Records for the task: Begin
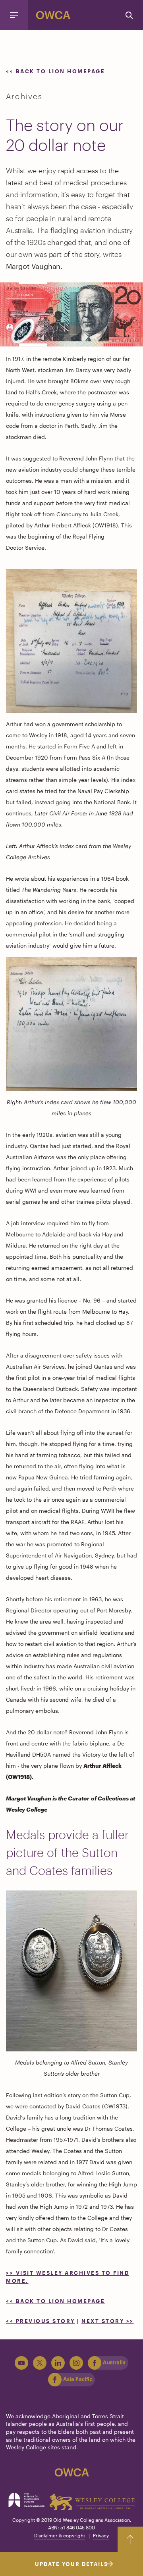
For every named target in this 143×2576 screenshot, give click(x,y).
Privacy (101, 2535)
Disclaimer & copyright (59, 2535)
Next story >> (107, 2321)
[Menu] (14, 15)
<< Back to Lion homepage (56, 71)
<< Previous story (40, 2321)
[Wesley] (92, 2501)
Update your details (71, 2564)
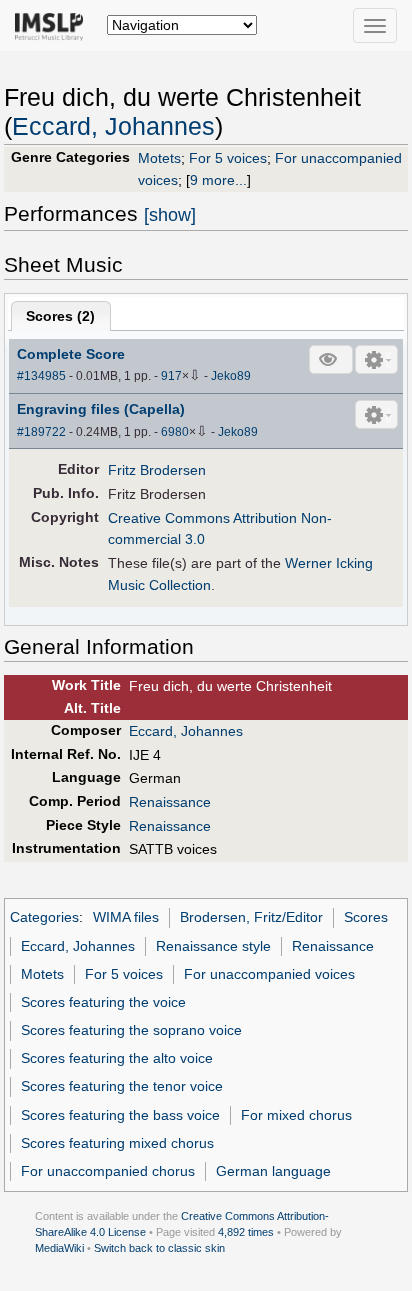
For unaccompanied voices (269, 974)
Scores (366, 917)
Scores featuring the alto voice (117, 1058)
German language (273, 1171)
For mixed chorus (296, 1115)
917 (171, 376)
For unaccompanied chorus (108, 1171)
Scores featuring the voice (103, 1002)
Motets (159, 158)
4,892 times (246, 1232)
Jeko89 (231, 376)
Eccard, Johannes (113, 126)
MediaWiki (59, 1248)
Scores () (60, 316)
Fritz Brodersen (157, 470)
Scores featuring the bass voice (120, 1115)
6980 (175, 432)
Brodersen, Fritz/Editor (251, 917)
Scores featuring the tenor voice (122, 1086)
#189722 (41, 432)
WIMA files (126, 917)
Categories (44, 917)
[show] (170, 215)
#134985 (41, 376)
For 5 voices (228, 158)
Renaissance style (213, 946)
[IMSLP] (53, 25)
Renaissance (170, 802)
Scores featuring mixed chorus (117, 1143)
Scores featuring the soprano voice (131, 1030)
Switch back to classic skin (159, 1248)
Records for the task: End
Pull out every line of the records above that contains the word "unaccompanied".

For unaccompanied voices (269, 974)
For unaccompanied chorus (108, 1171)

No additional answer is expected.